For each user that will use SSO, set their Salesforce user **Federation ID** to match the corresponding Active Directory **ImmutableID** (or the attribute you use to map accounts):

1. In Salesforce, go to **Administration ▸ Users ▸ Users**.
2. Click **Edit** on the user record.
3. In the **Single Sign-On Information** section, set **Federation ID** to the AD user’s ImmutableID (or the chosen mapping attribute).
4. Click **Save**.

![](https://a.storyblok.com/f/122374/963x790/6a8ef6e1f9/salesforce_users.png)

## Step 3. Enable SSO for the domain

Activate SSO for your Salesforce domain:

1. In Salesforce Setup, go to **Company Settings ▸ My Domain**.
2. Next to **Authentication Configuration**, click **Edit**.
3. Check the box corresponding to **UserLock SSO**.
4. Click **Save**.

![](https://a.storyblok.com/f/122374/730x490/684a22b240/salesforce_authentication.png)

## Step 4. Enable Salesforce in UserLock SSO

Configure the Salesforce profile in UserLock:

1. In Salesforce, go to **Setup ▸  Security ▸ Certificate and Key Management**.
2. Under **Certificates**, click on the **last certificate** in the list *(SelfSignedCert_... .crt)*, then **download it**.
3. In the **UserLock console**, go to  ⚙ **Server settings ▸ Single Sign-On**.
4. Click the **Salesforce** row.
5. Fill in the fields with values from your Salesforce configuration:
  | Settings | Values |
  | --- | --- |
  | Domaine d'application | `https://<yourInstance>.my.salesforce.com`  *(your Salesforce instance domain)* |
  | Issuer | ClientId / Entity ID of the Salesforce service provider (as configured in Salesforce) |
  | Certificate | Open the downloaded certificate with a text editor and copy the content (including `-----BEGIN CERTIFICATE-----` / `-----END CERTIFICATE-----`) |

![](https://a.storyblok.com/f/122374/571x844/e60e10d919/salesforces_settings.PNG)

## Troubleshooting

For common issues, see [Troubleshooting SSO](/userlock/docs/support/troubleshooting/sso-issues).
If the problem persists, please contact [IS Decisions Support](/support).

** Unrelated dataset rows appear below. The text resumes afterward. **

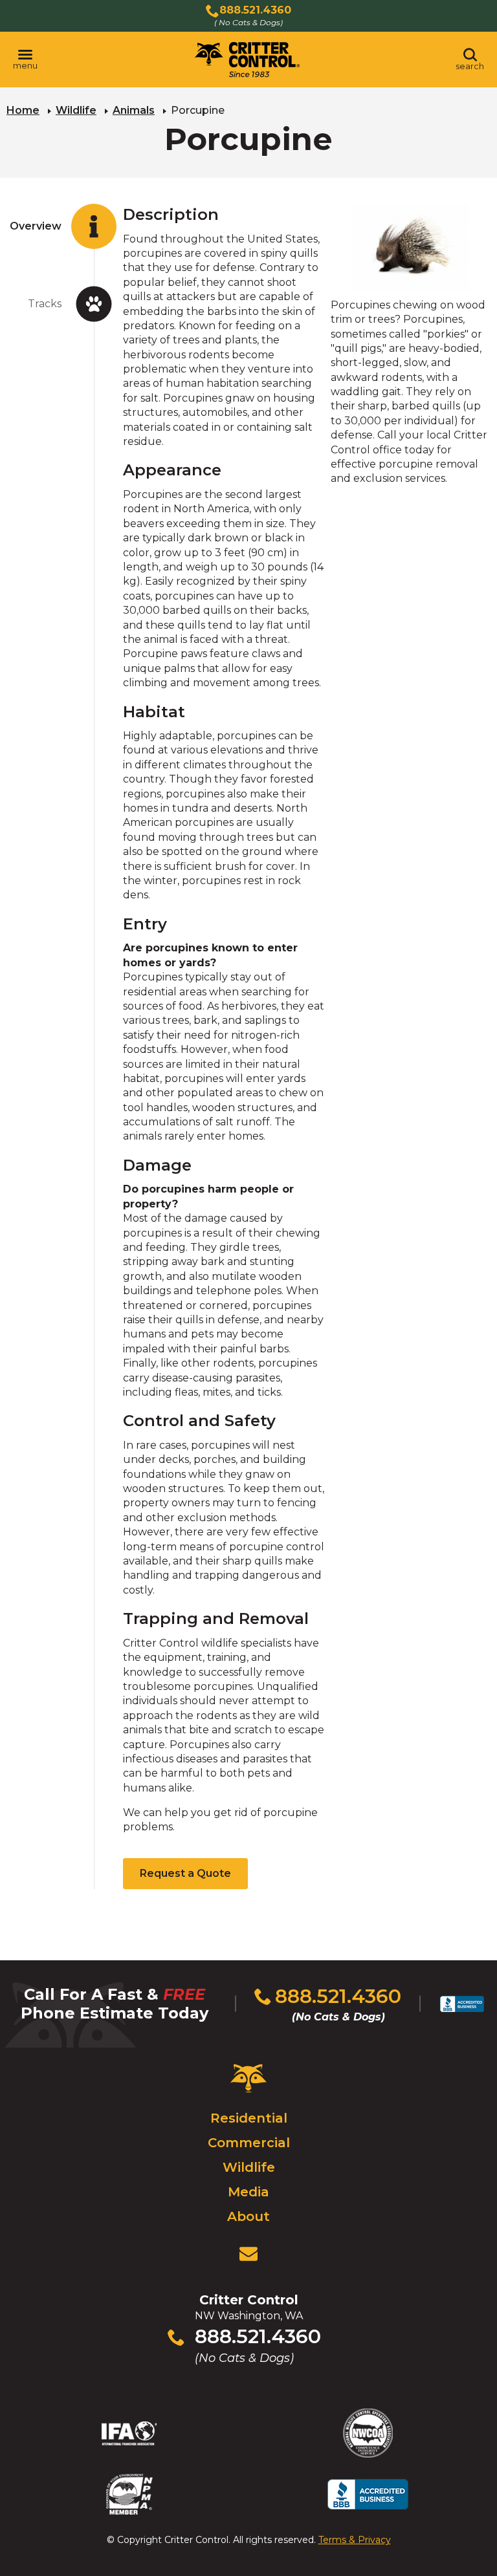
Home (22, 110)
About (248, 2216)
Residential (248, 2118)
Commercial (249, 2142)
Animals (134, 110)
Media (248, 2192)
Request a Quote (185, 1873)
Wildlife (76, 110)
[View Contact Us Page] (248, 2254)
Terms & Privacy (354, 2540)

### Handling SSO unavailability  

If SSO is temporarily unavailable and admins need to sign in using standard credentials:

1. Go to [https://MyDomain.my.salesforce.com?login](https://MyDomain.my.salesforce.com?login)
2. Sign in with an administrator account
3. Revert back to a standard Log-In sessions while SSO is unavailable.